TASKS FOR THIS EXERCISE:
**1)** Repeat word for word the part of the forum thread on long-term lets in Cyprus that begins at the words "think veronica has" and ends after the words "a private message.".
**2)** Write what comes next in the forum thread about renting a house long-term in Cyprus, picking up after its final sentence.

EXCERPT:
====

# Advice on long-term lets, please



## abudhabiexpat (Feb 6, 2012)

Hello all,

We are looking at spending a year in Cyprus while we decide where to go next (just been made redundant here in Abu Dhabi). We have EU passports, won't be looking for employment, and aren't really concerned with the logistics of moving or taxes or healthcare -- we've dealt with it all before and have found good information here and around the web.

BUT...

We would *love* some information on long-term property rentals. Having searched this forum and googled like mad, I'm having a difficult time picking a property agent out of a hat and would appreciate some guidance.

Generally, we're looking for an unfurnished house/villa of at least 200 sq. metres. Closer to Larnaca (thinking Oroklini or similar) is appealing as we'd like to have fairly easy access to the airport (yes, I know there's an airport in Paphos, but Etihad doesn't fly there from Abu Dhabi and we may need to get back to the UAE every so often!). Not saying I'd rule out Paphos or Limassol, but might prefer to start the search closer to Larnaca.

Any leads on rental agents for us? And particularly those dealing with long-term lets in the Larnaca area? (Veronica, in particular, I hope has some colleagues to recommend as her site seems more tailored to Paphos and Limassol!)

Many thanks in advance. We are planning recce trip at end of Feb, beginning of March, and likely having to move in April.

Ah, the expat life.

Kind regards,
Tina


----------



## Mdoertaro Verlo (Nov 9, 2008)

Lettings Cyprus maybe can help you , search Lettings Cyprus in Google, they will be on the top


----------



## abudhabiexpat (Feb 6, 2012)

Many thanks, they are indeed on my short list. Nice to have some affirmation, though.


----------



## Veronica (Apr 5, 2008)

Hi Tina,
Welcome to the forum.
I'm afraid I can't really help with rental agents on the East Coast.
As you say our website is based around Paphos as that is where we live. We do have associates in Limassol that we work with but no one on the East Coast.
Good luck in your search.

Regards
Veronica


----------



## Mdoertaro Verlo (Nov 9, 2008)

why was my post removed vernoica ???


----------



## dalaney (Oct 7, 2008)

Try KSL lettings or Cyprus life


----------



## dalaney (Oct 7, 2008)

Mdoertaro Verlo said:


> why was my post removed vernoica ???


Mine too. I was trying to be helpful Veronica. I was not advertising as suggested


----------



## Mdoertaro Verlo (Nov 9, 2008)

dalaney said:


> Mine too. I was trying to be helpful Veronica. I was not advertising as suggested


think veronica has business interests !! you wont win


----------



## abudhabiexpat (Feb 6, 2012)

Thanks for the recommendations. Glad I was able to have a look at them prior to deletion. Perhaps anyone else with advice would care to send me a private message.

====

Stored records:

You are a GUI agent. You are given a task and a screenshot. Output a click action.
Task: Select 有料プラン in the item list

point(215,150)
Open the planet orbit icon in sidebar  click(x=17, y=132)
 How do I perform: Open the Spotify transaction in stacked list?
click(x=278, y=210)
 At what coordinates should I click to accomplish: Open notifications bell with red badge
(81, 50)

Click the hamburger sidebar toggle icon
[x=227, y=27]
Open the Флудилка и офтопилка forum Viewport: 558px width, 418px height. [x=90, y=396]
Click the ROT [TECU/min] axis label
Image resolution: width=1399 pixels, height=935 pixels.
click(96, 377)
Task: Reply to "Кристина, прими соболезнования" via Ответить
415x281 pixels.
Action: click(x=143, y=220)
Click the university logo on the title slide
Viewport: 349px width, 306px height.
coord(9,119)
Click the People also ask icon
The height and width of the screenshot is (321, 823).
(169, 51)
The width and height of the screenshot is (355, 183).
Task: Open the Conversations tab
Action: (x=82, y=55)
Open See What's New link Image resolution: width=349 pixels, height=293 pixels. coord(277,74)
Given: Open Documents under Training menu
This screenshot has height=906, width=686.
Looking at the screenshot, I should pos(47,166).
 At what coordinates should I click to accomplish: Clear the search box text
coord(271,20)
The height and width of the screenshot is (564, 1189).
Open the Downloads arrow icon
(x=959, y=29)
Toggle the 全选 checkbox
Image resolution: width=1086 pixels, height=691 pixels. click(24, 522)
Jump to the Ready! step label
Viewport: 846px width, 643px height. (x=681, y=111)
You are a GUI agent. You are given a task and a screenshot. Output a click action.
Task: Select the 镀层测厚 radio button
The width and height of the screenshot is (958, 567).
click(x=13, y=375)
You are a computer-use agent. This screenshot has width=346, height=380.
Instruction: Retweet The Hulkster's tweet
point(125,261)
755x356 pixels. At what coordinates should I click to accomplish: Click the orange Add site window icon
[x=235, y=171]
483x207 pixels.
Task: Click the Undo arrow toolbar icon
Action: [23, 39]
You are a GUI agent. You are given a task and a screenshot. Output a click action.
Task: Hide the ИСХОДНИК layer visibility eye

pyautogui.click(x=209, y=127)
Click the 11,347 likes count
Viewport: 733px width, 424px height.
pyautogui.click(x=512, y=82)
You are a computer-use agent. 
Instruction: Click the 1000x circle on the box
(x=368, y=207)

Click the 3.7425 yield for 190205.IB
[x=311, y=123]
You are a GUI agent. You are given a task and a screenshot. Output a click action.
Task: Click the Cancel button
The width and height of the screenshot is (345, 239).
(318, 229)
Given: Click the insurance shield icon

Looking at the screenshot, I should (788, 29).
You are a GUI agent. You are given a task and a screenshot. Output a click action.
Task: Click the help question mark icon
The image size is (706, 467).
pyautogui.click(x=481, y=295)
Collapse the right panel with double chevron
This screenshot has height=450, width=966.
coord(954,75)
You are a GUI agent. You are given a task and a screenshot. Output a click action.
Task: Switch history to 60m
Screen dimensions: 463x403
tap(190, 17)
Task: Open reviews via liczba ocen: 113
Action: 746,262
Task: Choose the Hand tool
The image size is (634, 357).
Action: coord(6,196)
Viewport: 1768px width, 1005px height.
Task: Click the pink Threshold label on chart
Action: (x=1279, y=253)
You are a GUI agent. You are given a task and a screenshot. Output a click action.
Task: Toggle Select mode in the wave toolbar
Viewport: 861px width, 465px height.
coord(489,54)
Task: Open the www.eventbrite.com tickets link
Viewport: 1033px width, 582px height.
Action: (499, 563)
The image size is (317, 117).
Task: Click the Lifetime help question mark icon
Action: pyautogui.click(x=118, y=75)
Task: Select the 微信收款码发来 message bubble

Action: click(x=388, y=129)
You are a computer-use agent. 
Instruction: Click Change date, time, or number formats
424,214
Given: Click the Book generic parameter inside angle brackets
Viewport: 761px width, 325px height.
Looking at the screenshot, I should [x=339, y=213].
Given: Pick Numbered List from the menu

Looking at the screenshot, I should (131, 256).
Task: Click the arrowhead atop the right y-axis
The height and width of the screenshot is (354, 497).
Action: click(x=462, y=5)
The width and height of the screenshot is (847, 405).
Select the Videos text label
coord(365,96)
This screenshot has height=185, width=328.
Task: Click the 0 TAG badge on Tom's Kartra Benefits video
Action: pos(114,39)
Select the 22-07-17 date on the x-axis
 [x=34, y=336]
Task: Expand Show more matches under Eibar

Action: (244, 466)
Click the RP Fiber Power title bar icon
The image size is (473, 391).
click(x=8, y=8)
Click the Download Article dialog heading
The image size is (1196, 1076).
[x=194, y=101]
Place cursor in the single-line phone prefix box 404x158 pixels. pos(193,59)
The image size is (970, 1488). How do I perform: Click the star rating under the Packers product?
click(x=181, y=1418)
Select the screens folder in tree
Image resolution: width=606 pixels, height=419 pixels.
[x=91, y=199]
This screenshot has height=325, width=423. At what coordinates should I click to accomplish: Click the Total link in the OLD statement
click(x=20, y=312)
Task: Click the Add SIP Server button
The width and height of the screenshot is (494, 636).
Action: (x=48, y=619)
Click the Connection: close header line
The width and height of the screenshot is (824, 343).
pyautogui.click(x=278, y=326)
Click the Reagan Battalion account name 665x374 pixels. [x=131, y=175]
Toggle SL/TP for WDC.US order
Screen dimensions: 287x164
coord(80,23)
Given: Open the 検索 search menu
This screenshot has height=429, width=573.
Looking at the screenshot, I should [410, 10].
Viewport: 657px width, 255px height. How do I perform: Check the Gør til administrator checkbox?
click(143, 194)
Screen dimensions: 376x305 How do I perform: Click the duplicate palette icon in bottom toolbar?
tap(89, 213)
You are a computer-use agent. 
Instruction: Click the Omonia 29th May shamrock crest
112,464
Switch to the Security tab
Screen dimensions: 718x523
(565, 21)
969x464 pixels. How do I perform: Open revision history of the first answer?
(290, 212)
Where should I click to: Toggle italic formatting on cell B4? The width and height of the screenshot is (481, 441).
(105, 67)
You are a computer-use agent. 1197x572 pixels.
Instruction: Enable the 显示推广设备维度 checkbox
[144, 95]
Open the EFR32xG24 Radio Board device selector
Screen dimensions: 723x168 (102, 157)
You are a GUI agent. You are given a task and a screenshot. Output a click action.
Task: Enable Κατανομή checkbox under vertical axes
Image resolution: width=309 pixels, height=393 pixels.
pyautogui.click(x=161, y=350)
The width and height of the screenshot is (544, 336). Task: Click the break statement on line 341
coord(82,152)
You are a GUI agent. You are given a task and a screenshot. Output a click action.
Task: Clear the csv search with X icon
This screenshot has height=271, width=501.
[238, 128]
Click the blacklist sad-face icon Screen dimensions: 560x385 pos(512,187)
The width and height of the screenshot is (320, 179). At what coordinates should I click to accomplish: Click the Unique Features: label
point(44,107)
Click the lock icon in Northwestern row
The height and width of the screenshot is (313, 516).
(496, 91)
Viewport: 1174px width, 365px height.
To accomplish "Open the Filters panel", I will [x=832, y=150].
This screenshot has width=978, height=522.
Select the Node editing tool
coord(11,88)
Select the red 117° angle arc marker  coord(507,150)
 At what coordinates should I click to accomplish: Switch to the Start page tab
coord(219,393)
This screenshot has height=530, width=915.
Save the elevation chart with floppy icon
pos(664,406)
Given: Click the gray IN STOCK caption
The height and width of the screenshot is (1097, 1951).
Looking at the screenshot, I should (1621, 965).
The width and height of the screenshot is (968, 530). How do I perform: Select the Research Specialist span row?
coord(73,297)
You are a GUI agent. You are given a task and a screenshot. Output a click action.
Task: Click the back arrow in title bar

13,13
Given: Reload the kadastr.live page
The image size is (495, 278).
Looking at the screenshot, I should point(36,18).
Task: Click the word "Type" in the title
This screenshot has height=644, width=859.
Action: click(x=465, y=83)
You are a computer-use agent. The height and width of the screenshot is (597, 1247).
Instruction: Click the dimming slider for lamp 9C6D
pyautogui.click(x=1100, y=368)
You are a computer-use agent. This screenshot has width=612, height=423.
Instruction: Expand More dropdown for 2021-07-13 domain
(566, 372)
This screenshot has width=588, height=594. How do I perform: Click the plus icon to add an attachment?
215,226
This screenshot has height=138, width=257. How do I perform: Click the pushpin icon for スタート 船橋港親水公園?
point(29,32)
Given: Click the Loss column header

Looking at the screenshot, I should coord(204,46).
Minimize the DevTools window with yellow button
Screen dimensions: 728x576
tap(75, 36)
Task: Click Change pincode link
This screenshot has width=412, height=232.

====

ANSWERS FOR THIS EXERCISE:
**1)**
think veronica has business interests !! you wont win


----------



## abudhabiexpat (Feb 6, 2012)

Thanks for the recommendations. Glad I was able to have a look at them prior to deletion. Perhaps anyone else with advice would care to send me a private message.

**2)**
Tina


----------



## abudhabiexpat (Feb 6, 2012)

Oh dear, look what a stir I've caused! Alas, I'm pretty quick, so again, thanks for the recommendations, all of which are now happily bookmarked in my Cyprus file.

I completely understand that there is a rule against advertising, but I was only looking for help narrowing down the field by asking for personal recommendations, not endorsements by business owners. What if I needed a plumber or a mechanic? Should I not bother asking anyone on this forum about his or her personal experiences?


----------



## Mdoertaro Verlo (Nov 9, 2008)

abudhabiexpat said:


> Oh dear, look what a stir I've caused! Alas, I'm pretty quick, so again, thanks for the recommendations, all of which are now happily bookmarked in my Cyprus file.
> 
> I completely understand that there is a rule against advertising, but I was only looking for help narrowing down the field by asking for personal recommendations, not endorsements by business owners. What if I needed a plumber or a mechanic? Should I not bother asking anyone on this forum about his or her personal experiences?


like a said. conflict of business


----------



## MaidenScotland (Jun 6, 2009)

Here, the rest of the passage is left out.